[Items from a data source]
________________________
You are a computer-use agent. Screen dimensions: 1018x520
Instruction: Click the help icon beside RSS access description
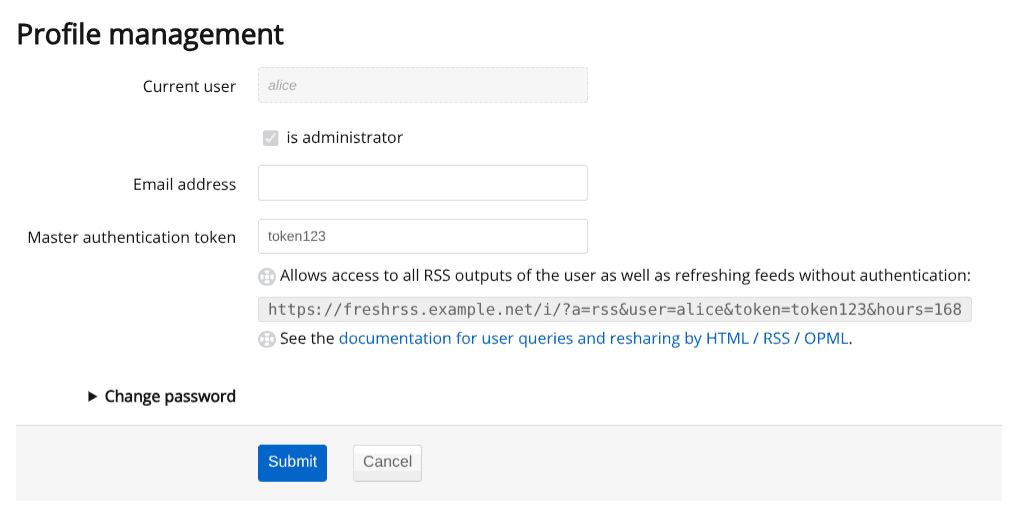click(267, 277)
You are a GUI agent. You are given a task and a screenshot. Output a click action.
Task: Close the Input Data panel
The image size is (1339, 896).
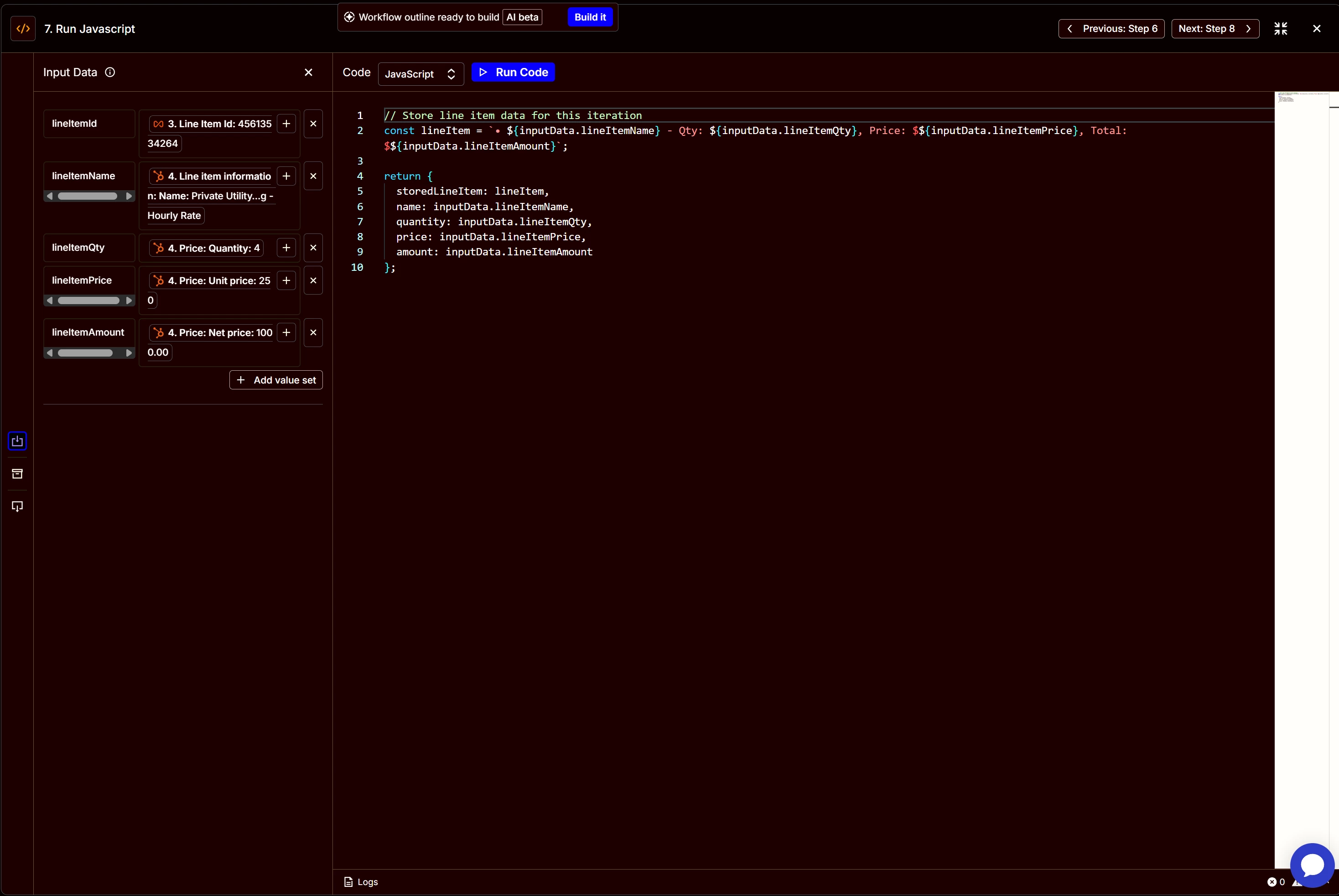click(308, 72)
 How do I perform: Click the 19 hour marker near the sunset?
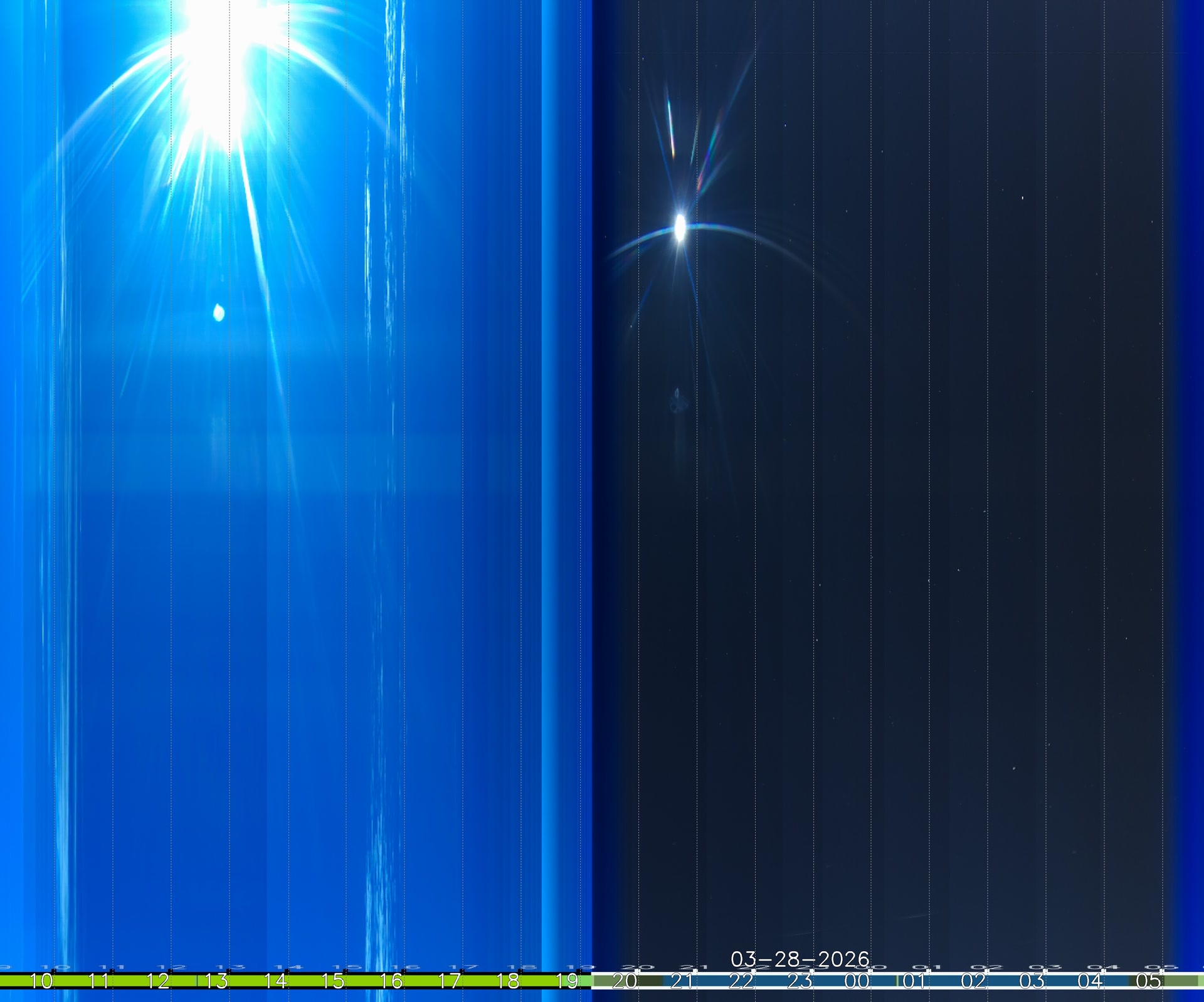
________________________
→ **Task statement**
Please format the items as a JSON list of strings, one string per line, beginning at the line that contains "You are a GUI" and stopping after the last line of the items. Leave out blank lines and the pictures.

→ **Right answer**
[
  "You are a GUI agent. You are given a task and a screenshot. Output a click action.",
  "Task: Close the Input Data panel",
  "The image size is (1339, 896).",
  "click(308, 72)",
  " How do I perform: Click the 19 hour marker near the sunset?"
]